**Your assignment:** Return the full listing, so that each line matches the original exactly.

**Data to use:**
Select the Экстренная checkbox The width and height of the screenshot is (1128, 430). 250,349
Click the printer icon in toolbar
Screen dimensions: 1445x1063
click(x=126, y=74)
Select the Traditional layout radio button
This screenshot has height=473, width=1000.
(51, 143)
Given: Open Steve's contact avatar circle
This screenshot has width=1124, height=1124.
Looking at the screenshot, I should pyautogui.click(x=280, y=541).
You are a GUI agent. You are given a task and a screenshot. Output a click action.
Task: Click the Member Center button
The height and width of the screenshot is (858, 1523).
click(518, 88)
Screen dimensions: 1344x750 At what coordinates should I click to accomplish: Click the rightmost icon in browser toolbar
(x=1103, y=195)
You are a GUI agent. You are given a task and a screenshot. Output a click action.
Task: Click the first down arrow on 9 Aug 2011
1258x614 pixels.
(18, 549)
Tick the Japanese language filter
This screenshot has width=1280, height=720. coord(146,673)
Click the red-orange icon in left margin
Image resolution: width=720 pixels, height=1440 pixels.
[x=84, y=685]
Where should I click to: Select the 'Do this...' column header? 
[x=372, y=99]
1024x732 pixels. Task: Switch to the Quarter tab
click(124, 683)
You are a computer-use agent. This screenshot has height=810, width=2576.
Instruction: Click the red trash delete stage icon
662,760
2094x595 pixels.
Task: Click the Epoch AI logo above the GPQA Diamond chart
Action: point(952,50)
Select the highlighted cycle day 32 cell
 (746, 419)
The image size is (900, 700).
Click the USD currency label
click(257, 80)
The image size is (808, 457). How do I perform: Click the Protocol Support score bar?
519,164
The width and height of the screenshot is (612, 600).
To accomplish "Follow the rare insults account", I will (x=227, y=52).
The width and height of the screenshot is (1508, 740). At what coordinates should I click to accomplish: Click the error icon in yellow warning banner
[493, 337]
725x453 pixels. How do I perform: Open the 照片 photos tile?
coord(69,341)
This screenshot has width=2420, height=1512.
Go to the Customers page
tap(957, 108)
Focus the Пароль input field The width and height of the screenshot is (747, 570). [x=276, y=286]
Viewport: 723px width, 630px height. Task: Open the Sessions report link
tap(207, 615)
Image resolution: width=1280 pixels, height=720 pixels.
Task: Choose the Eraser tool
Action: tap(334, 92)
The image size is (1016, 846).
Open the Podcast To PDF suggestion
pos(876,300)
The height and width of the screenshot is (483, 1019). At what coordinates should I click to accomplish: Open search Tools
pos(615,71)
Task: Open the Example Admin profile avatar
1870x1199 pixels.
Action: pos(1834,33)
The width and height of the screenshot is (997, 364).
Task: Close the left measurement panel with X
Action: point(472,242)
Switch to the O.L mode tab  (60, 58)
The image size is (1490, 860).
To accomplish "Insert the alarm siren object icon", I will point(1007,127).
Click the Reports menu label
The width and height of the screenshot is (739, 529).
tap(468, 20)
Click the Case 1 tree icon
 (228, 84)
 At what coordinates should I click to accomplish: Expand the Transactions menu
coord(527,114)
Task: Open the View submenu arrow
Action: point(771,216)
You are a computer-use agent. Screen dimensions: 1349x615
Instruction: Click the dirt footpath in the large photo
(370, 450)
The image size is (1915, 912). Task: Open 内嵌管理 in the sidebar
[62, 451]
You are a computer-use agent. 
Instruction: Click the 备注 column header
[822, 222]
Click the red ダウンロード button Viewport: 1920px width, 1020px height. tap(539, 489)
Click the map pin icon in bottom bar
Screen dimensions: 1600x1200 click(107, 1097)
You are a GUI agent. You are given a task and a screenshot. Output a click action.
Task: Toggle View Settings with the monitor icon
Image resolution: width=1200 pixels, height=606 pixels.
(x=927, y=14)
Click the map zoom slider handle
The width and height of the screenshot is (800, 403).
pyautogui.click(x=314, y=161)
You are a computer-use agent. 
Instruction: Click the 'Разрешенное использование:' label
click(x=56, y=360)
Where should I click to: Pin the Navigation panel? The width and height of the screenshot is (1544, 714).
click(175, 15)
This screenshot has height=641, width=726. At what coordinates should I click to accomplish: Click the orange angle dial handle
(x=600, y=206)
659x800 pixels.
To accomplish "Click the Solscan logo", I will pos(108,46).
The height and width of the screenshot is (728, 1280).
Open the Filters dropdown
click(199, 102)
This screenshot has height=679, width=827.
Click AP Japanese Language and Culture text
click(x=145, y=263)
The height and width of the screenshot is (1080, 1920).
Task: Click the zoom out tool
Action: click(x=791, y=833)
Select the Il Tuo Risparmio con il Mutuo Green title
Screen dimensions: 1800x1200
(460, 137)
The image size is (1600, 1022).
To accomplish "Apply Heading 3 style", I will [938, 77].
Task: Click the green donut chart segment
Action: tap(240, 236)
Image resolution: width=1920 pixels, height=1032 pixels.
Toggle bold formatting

**Result of the task:**
Select the Экстренная checkbox The width and height of the screenshot is (1128, 430). 250,349
Click the printer icon in toolbar
Screen dimensions: 1445x1063
click(x=126, y=74)
Select the Traditional layout radio button
This screenshot has height=473, width=1000.
(51, 143)
Given: Open Steve's contact avatar circle
This screenshot has width=1124, height=1124.
Looking at the screenshot, I should pyautogui.click(x=280, y=541).
You are a GUI agent. You are given a task and a screenshot. Output a click action.
Task: Click the Member Center button
The height and width of the screenshot is (858, 1523).
click(518, 88)
Screen dimensions: 1344x750 At what coordinates should I click to accomplish: Click the rightmost icon in browser toolbar
(x=1103, y=195)
You are a GUI agent. You are given a task and a screenshot. Output a click action.
Task: Click the first down arrow on 9 Aug 2011
1258x614 pixels.
(18, 549)
Tick the Japanese language filter
This screenshot has width=1280, height=720. coord(146,673)
Click the red-orange icon in left margin
Image resolution: width=720 pixels, height=1440 pixels.
[x=84, y=685]
Where should I click to: Select the 'Do this...' column header? 
[x=372, y=99]
1024x732 pixels. Task: Switch to the Quarter tab
click(124, 683)
You are a computer-use agent. This screenshot has height=810, width=2576.
Instruction: Click the red trash delete stage icon
662,760
2094x595 pixels.
Task: Click the Epoch AI logo above the GPQA Diamond chart
Action: point(952,50)
Select the highlighted cycle day 32 cell
 (746, 419)
The image size is (900, 700).
Click the USD currency label
click(257, 80)
The image size is (808, 457). How do I perform: Click the Protocol Support score bar?
519,164
The width and height of the screenshot is (612, 600).
To accomplish "Follow the rare insults account", I will (x=227, y=52).
The width and height of the screenshot is (1508, 740). At what coordinates should I click to accomplish: Click the error icon in yellow warning banner
[493, 337]
725x453 pixels. How do I perform: Open the 照片 photos tile?
coord(69,341)
This screenshot has width=2420, height=1512.
Go to the Customers page
tap(957, 108)
Focus the Пароль input field The width and height of the screenshot is (747, 570). [x=276, y=286]
Viewport: 723px width, 630px height. Task: Open the Sessions report link
tap(207, 615)
Image resolution: width=1280 pixels, height=720 pixels.
Task: Choose the Eraser tool
Action: tap(334, 92)
The image size is (1016, 846).
Open the Podcast To PDF suggestion
pos(876,300)
The height and width of the screenshot is (483, 1019). At what coordinates should I click to accomplish: Open search Tools
pos(615,71)
Task: Open the Example Admin profile avatar
1870x1199 pixels.
Action: pos(1834,33)
The width and height of the screenshot is (997, 364).
Task: Close the left measurement panel with X
Action: point(472,242)
Switch to the O.L mode tab  (60, 58)
The image size is (1490, 860).
To accomplish "Insert the alarm siren object icon", I will point(1007,127).
Click the Reports menu label
The width and height of the screenshot is (739, 529).
tap(468, 20)
Click the Case 1 tree icon
 (228, 84)
 At what coordinates should I click to accomplish: Expand the Transactions menu
coord(527,114)
Task: Open the View submenu arrow
Action: point(771,216)
You are a computer-use agent. Screen dimensions: 1349x615
Instruction: Click the dirt footpath in the large photo
(370, 450)
The image size is (1915, 912). Task: Open 内嵌管理 in the sidebar
[62, 451]
You are a computer-use agent. 
Instruction: Click the 备注 column header
[822, 222]
Click the red ダウンロード button Viewport: 1920px width, 1020px height. tap(539, 489)
Click the map pin icon in bottom bar
Screen dimensions: 1600x1200 click(107, 1097)
You are a GUI agent. You are given a task and a screenshot. Output a click action.
Task: Toggle View Settings with the monitor icon
Image resolution: width=1200 pixels, height=606 pixels.
(x=927, y=14)
Click the map zoom slider handle
The width and height of the screenshot is (800, 403).
pyautogui.click(x=314, y=161)
You are a computer-use agent. 
Instruction: Click the 'Разрешенное использование:' label
click(x=56, y=360)
Where should I click to: Pin the Navigation panel? The width and height of the screenshot is (1544, 714).
click(175, 15)
This screenshot has height=641, width=726. At what coordinates should I click to accomplish: Click the orange angle dial handle
(x=600, y=206)
659x800 pixels.
To accomplish "Click the Solscan logo", I will pos(108,46).
The height and width of the screenshot is (728, 1280).
Open the Filters dropdown
click(199, 102)
This screenshot has height=679, width=827.
Click AP Japanese Language and Culture text
click(x=145, y=263)
The height and width of the screenshot is (1080, 1920).
Task: Click the zoom out tool
Action: click(x=791, y=833)
Select the Il Tuo Risparmio con il Mutuo Green title
Screen dimensions: 1800x1200
(460, 137)
The image size is (1600, 1022).
To accomplish "Apply Heading 3 style", I will [938, 77].
Task: Click the green donut chart segment
Action: tap(240, 236)
Image resolution: width=1920 pixels, height=1032 pixels.
Toggle bold formatting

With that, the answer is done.